• **Exercise goal**: From the listing below, count the lines that contain the string "Jump", then state only that number.

• **Data to examine**:
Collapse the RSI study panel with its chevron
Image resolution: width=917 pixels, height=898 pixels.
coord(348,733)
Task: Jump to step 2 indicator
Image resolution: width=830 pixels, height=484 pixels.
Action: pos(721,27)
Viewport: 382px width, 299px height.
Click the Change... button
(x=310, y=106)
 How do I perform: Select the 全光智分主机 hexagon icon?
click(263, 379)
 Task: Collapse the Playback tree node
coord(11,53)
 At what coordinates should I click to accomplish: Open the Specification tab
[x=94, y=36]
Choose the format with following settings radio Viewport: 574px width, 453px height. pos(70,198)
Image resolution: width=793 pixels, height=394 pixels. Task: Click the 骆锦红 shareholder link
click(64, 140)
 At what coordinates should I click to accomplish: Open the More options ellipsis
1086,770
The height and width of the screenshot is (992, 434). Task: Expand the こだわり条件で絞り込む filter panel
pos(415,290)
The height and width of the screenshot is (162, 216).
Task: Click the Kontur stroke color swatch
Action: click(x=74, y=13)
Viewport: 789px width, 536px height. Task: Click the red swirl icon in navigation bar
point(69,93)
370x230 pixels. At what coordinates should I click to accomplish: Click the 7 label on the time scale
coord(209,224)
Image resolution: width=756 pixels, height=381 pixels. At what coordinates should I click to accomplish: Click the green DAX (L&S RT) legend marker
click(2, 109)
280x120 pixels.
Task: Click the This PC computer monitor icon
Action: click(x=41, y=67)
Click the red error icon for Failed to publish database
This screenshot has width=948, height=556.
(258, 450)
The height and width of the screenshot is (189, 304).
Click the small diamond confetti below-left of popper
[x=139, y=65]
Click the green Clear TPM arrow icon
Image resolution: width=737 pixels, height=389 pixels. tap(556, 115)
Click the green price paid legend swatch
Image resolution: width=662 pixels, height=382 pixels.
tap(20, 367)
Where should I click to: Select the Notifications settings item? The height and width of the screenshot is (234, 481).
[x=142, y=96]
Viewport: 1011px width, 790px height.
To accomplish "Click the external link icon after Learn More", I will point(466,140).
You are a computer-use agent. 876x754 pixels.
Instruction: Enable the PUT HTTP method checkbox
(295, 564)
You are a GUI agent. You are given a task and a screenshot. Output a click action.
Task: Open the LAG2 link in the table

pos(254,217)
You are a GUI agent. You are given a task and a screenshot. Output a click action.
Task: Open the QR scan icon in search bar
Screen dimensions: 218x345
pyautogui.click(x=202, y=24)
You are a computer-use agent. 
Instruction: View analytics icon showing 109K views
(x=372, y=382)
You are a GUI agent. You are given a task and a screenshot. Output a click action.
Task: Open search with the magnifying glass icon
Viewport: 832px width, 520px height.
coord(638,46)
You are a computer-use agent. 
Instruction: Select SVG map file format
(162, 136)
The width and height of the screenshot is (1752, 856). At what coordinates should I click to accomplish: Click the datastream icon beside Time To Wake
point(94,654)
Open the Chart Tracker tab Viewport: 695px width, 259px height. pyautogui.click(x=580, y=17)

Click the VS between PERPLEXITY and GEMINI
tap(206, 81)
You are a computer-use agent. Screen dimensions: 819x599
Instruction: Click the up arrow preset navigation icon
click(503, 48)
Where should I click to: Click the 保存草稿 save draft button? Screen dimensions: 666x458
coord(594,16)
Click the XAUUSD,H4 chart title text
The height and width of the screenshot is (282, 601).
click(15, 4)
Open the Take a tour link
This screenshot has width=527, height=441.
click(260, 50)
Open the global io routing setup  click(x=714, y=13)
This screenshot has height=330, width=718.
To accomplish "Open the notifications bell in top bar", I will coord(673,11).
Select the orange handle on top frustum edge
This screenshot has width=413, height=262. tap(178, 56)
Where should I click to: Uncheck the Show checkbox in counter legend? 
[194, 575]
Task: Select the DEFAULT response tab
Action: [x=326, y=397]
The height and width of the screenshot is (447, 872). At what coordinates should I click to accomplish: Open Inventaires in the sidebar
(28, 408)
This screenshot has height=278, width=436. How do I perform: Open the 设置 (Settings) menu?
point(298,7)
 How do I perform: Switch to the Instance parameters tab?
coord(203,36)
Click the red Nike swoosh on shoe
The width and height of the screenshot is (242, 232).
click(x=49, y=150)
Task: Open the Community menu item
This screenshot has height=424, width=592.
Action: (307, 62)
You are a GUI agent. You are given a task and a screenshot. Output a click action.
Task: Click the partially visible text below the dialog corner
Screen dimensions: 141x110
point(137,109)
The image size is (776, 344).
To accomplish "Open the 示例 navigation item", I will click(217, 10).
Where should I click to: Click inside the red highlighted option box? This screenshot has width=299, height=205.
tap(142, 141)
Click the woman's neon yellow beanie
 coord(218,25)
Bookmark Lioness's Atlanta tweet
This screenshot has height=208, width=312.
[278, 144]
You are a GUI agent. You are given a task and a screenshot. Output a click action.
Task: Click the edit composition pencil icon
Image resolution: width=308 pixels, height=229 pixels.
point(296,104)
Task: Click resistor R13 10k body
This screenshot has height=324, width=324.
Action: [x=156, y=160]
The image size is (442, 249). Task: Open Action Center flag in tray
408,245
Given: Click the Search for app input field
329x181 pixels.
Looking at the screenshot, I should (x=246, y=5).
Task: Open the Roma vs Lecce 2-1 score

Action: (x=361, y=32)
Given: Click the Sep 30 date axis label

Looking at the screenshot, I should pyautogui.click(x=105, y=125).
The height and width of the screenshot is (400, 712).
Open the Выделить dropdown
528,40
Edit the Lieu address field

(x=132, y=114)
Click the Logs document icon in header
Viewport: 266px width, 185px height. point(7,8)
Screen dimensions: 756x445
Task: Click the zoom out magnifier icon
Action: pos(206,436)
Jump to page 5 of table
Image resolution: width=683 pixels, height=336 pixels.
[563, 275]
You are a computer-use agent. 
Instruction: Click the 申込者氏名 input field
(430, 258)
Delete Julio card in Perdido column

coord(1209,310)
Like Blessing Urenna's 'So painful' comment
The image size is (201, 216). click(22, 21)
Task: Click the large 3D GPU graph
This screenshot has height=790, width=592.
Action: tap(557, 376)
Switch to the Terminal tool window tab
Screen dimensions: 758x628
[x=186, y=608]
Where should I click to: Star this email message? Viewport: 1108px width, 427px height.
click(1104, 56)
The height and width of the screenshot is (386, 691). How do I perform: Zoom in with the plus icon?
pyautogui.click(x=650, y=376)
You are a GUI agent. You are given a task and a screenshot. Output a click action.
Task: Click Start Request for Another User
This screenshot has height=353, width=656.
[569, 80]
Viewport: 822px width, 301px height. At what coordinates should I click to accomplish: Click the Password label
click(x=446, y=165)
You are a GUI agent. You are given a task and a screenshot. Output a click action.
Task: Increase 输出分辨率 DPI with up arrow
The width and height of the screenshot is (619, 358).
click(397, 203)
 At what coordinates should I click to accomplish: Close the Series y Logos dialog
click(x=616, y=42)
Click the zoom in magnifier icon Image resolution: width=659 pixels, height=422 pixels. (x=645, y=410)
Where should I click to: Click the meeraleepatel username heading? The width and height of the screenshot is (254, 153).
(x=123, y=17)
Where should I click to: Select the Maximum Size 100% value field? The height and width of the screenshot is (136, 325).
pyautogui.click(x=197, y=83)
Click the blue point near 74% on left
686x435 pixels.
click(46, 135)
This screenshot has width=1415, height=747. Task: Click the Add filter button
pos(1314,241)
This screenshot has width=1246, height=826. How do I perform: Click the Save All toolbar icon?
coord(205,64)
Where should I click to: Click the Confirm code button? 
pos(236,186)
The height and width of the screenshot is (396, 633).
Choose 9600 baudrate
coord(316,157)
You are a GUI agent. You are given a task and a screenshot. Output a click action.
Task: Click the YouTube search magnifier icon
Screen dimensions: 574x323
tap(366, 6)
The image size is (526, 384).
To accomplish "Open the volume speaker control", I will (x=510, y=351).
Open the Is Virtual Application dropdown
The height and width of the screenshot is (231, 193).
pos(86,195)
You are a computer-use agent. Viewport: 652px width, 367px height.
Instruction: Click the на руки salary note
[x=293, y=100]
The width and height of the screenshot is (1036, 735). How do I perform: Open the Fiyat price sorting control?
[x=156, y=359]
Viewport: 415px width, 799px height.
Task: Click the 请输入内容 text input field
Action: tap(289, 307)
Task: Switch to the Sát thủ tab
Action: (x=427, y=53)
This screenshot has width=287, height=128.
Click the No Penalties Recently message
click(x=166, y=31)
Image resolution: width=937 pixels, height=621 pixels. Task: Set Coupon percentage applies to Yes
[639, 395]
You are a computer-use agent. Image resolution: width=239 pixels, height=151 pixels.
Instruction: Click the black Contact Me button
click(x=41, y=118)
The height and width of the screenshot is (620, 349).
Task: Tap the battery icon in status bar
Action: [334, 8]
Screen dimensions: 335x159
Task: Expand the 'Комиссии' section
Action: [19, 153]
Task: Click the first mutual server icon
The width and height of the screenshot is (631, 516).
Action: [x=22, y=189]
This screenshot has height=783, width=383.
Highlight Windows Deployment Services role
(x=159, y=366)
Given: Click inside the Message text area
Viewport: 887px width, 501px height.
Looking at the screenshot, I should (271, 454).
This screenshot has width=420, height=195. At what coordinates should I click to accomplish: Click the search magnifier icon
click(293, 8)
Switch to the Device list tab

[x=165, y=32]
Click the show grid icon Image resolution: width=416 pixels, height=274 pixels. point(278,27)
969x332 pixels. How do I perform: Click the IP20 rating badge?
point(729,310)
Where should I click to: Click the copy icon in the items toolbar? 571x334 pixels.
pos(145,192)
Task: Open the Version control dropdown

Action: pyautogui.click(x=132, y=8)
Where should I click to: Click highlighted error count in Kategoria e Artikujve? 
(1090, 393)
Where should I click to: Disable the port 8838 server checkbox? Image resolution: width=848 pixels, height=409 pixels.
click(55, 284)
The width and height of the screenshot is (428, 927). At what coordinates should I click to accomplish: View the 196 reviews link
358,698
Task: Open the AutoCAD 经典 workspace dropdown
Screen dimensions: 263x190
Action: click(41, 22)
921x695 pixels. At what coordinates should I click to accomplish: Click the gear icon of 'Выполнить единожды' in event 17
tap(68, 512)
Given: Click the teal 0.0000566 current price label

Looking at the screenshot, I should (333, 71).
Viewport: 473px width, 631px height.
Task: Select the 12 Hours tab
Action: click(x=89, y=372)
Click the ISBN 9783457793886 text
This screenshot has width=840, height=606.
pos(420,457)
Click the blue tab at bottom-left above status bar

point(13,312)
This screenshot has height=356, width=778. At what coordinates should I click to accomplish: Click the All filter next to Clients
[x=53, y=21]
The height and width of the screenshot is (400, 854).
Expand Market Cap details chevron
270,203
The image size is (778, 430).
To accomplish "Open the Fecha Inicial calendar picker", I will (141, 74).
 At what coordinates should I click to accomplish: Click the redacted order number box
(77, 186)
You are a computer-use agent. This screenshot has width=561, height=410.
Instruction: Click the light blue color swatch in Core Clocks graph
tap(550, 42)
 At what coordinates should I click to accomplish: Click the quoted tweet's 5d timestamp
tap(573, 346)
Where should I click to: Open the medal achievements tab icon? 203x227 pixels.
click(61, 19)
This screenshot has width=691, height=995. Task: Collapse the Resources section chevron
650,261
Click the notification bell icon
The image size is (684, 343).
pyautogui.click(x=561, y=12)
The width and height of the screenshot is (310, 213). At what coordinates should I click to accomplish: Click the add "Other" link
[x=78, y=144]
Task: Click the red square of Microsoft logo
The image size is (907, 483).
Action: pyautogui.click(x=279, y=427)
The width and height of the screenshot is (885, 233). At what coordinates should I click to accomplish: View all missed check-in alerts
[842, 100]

• **Answer for the task**: 2